● Goal:
Copy the records from the line with "Where should I click to: Launch" to the line with "Action: [x=588, y=487]", swapping "reload icon" for "refresh icon" and leaving everything else unchanged.

START Excerpted records

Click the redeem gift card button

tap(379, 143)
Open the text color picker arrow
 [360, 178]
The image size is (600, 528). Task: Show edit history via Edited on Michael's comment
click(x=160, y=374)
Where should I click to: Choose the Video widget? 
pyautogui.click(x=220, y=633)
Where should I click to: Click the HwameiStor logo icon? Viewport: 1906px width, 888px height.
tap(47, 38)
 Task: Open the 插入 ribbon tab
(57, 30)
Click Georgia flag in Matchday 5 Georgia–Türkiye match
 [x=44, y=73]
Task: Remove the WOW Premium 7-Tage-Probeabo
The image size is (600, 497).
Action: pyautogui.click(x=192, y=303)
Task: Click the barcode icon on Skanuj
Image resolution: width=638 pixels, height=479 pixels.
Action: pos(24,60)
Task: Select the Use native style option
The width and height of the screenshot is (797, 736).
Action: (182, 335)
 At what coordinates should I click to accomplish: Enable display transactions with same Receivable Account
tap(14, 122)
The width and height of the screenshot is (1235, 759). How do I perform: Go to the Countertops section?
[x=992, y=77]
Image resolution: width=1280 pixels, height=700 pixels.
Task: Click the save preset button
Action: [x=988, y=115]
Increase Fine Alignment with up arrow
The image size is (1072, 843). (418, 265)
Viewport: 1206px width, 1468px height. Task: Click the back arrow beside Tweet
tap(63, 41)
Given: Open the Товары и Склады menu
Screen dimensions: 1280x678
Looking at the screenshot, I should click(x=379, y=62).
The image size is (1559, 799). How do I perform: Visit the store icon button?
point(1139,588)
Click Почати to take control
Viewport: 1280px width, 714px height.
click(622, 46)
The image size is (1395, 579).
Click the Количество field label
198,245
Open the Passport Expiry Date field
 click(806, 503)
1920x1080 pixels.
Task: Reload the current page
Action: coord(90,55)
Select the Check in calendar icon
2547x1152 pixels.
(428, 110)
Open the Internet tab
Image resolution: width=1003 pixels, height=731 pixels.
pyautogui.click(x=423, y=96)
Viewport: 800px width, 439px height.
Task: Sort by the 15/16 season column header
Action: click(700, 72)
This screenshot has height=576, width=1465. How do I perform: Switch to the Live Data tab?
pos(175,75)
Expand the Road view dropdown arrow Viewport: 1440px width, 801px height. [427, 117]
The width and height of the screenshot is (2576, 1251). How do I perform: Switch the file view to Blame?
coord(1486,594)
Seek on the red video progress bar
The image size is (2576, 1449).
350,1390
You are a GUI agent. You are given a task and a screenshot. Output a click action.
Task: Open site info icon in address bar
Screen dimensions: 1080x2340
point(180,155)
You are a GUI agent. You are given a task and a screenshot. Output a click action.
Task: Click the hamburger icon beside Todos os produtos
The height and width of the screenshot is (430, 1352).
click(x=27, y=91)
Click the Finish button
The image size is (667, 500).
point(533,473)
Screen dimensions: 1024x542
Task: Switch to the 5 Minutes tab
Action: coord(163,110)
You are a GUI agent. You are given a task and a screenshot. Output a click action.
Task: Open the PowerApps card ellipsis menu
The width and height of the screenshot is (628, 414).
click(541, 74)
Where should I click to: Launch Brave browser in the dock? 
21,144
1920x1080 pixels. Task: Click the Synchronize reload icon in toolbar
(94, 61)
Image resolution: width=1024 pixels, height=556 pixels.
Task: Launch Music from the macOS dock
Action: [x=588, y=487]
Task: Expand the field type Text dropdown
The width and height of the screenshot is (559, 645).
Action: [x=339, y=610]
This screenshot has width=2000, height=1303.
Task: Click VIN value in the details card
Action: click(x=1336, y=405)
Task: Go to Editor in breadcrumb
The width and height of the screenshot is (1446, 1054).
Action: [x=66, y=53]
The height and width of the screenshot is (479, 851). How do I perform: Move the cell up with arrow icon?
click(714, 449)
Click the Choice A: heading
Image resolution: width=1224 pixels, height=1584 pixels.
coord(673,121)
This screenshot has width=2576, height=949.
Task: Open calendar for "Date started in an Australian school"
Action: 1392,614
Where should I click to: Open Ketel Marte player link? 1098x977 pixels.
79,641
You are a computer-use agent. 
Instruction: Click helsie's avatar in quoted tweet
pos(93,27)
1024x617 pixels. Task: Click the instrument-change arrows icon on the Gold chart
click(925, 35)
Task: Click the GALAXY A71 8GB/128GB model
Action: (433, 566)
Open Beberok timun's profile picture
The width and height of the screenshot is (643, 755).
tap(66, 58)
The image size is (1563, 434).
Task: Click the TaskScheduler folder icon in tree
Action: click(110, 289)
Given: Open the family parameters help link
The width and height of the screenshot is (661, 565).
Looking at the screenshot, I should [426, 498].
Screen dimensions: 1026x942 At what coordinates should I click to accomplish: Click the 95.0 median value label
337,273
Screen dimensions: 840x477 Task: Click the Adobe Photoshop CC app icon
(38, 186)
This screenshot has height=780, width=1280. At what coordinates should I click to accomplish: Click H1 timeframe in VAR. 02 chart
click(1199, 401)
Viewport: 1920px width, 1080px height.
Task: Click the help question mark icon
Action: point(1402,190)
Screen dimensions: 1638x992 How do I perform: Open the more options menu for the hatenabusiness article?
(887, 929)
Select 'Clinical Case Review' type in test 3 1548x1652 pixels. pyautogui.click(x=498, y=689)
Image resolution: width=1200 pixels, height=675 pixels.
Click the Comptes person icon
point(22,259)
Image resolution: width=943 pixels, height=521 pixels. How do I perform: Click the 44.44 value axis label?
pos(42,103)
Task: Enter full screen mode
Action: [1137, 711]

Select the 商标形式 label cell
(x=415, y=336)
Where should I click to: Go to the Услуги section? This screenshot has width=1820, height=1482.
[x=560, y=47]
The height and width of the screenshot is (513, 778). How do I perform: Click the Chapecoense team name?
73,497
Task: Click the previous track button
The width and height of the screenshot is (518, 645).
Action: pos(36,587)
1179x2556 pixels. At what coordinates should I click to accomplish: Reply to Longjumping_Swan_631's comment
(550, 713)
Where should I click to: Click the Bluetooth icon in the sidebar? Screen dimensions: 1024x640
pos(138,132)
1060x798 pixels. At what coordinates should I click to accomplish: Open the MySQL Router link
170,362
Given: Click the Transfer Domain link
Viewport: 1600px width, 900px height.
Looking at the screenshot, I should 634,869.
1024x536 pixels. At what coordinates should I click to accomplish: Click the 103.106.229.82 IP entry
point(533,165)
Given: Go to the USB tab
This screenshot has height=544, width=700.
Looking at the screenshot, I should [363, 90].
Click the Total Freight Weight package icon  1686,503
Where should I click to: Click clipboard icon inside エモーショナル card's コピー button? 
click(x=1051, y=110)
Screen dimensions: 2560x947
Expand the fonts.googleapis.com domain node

END Excerpted records

● Task solution:
Where should I click to: Launch Brave browser in the dock? 
21,144
1920x1080 pixels. Task: Click the Synchronize refresh icon in toolbar
(94, 61)
Image resolution: width=1024 pixels, height=556 pixels.
Task: Launch Music from the macOS dock
Action: [x=588, y=487]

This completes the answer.